Выделю, однако, особо существенную параллель. Пелевин замыслил «Снаф» как утопию и антиутопию одновременно
[12]. Утопия указывает на благой исход, антиутопия — на тупик. Так решено в романе «Мы» Евгения Замятина. Пелевин повторяет на своих предфинальных страницах замятинские предфинальные страницы. Пространство, куда попадают беглецы Грым и Кая, ускользнувшие из обоих вымороченных обществ, из Бизантиума и Уркаганата, — оно такое же, как мир «за стеной», который открывает герою Замятина мятежная I: «Простор прекрасный, бесконечный простор» («Снаф») — «чтобы зеленый ветер из конца в конец» («Мы»). И оба эти рая под пером искушенных писателей, против ожидания, бесконечно наивны: что населенный восставшими против мертвой упорядоченности, обросшими приятной шерсткоймэфи, что обустроенный рассеявшими обманное марево Сжигателями Пленки в тибетских (?) одеяниях. Но ни Замятин, ни вслед за ним Пелевин не останавливаются на этом забрезжившем райском хеппи-энде.В «Снафе» два «сомелье», они же — две центральные мужские фигуры в статусе героев-любовников.

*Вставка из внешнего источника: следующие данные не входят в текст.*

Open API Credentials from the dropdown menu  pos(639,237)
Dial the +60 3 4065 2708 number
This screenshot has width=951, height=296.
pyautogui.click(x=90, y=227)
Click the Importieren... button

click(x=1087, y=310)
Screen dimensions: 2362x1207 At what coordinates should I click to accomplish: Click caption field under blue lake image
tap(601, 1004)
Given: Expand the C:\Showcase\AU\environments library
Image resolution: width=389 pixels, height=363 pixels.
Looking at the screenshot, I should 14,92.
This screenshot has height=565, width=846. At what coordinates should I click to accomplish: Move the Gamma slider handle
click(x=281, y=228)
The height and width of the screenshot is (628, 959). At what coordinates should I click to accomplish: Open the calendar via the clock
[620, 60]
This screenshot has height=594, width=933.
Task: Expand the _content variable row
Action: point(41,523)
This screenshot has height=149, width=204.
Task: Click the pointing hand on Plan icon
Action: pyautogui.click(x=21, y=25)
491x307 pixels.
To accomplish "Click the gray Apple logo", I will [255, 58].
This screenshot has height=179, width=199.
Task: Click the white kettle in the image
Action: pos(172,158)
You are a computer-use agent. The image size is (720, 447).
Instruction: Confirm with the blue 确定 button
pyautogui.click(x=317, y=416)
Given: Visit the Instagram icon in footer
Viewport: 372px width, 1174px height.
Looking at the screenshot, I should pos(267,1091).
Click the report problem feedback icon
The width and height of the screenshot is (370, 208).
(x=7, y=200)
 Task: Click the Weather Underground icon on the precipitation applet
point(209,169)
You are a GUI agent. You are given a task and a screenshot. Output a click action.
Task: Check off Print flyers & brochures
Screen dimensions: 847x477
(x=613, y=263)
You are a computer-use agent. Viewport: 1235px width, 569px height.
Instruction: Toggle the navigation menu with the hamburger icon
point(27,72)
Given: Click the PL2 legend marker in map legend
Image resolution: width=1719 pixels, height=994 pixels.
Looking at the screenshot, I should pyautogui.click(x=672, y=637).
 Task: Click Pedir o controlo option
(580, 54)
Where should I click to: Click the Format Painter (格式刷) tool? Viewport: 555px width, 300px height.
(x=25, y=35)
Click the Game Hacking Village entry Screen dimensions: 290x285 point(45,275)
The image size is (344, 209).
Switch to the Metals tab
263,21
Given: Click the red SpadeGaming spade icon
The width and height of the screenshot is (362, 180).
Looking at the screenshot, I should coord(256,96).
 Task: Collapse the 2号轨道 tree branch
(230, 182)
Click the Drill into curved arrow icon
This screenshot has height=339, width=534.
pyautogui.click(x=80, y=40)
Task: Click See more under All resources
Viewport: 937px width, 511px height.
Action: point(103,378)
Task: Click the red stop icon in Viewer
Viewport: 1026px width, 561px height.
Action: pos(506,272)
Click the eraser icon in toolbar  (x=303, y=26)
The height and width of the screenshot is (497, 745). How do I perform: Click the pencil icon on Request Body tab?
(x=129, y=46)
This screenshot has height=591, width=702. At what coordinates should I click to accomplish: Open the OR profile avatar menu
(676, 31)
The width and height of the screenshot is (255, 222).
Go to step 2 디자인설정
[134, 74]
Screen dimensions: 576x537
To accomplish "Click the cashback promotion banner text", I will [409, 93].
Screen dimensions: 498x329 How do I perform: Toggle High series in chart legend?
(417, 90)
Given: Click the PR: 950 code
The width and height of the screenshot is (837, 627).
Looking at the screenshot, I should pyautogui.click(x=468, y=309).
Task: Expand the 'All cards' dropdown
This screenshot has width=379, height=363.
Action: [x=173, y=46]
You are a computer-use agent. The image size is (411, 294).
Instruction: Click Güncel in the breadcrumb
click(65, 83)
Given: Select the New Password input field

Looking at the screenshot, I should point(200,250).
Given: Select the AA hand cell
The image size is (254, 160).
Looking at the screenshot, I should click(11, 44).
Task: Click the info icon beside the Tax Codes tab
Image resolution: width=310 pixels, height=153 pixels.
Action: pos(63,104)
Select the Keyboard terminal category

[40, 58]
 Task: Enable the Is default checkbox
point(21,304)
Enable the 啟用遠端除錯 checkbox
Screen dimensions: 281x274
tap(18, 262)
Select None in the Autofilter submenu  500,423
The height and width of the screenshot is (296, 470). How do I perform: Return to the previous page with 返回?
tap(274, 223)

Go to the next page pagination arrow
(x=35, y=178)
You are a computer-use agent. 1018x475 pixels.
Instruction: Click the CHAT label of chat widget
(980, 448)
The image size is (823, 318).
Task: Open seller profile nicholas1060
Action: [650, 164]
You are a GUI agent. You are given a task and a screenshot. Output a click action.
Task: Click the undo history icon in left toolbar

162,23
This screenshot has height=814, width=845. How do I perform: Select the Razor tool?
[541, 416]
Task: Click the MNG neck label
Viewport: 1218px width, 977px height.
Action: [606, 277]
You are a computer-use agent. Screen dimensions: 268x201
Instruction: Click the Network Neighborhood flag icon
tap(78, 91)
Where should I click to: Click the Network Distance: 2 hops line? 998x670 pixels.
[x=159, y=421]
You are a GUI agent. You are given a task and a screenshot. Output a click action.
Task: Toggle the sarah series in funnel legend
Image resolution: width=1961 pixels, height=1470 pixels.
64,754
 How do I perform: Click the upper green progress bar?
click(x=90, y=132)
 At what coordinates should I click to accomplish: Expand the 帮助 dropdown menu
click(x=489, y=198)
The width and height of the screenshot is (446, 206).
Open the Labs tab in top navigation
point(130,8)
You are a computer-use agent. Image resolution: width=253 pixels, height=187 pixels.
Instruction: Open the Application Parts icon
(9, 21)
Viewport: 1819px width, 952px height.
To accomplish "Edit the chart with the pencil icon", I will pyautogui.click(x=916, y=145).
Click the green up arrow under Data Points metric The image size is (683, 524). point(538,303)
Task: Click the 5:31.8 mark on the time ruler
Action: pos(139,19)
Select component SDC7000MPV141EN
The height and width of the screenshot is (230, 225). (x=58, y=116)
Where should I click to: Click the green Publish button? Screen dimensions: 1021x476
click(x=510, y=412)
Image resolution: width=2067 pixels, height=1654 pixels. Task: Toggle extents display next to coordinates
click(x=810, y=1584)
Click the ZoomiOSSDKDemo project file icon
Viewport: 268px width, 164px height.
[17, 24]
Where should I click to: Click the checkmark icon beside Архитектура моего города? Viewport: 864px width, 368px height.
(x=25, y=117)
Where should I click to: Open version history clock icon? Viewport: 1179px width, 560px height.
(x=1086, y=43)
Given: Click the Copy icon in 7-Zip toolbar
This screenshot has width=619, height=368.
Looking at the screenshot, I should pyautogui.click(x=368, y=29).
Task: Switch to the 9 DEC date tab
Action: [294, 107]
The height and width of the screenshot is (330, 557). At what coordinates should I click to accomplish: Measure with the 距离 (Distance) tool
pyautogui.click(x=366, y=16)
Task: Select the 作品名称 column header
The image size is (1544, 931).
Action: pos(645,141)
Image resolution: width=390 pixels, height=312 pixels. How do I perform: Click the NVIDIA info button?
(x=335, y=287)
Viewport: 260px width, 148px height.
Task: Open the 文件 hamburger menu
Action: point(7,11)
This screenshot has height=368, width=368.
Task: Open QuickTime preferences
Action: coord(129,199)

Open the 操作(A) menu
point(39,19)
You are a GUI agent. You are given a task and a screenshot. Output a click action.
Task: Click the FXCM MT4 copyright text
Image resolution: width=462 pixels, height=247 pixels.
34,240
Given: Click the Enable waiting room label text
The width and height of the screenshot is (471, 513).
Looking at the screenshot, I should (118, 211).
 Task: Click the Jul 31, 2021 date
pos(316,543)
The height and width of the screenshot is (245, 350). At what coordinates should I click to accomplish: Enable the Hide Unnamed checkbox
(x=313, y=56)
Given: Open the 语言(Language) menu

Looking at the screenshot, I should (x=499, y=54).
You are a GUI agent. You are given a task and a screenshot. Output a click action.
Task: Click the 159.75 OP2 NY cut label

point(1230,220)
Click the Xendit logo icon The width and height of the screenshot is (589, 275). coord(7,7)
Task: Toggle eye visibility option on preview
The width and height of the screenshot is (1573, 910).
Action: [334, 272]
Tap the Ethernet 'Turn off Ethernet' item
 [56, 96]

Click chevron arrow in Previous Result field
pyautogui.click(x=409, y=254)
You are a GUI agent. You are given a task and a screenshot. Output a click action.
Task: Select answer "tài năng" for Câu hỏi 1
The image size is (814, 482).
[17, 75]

И если один из них спасается, отказавшись от роли «творца», то другой, повествователь, всю жизнь «служивший этому миру», миру антиутопии, гибнет вместе с ним; ему-то и отдано последнее писаное слово, полное гибельной горечи, и к нему устремляется — не без прохладцы расставшееся с эротической парочкой — читательское сочувствие. Он и есть «последний сомелье». Романтическая персона, подобная «последнему поэту» Боратынского. А может быть, уподобляемая автором себе самому.
Отвращение.
Кажется, не особо замечено, что в «Снафе» Пелевин впервые оторвался от моделирования современного российского ландшафта и озаботился путями всего человечества. По части занимательности это был рискованный шаг; читатель, до сих пор — в подставленном к самым глазам кривом зеркале — получавший удовольствие от узнавания того, «что с нами происходит», удовольствия этого, блуждая среди условных декораций футурума, во многом лишался. И мог заскучать, что и произошло.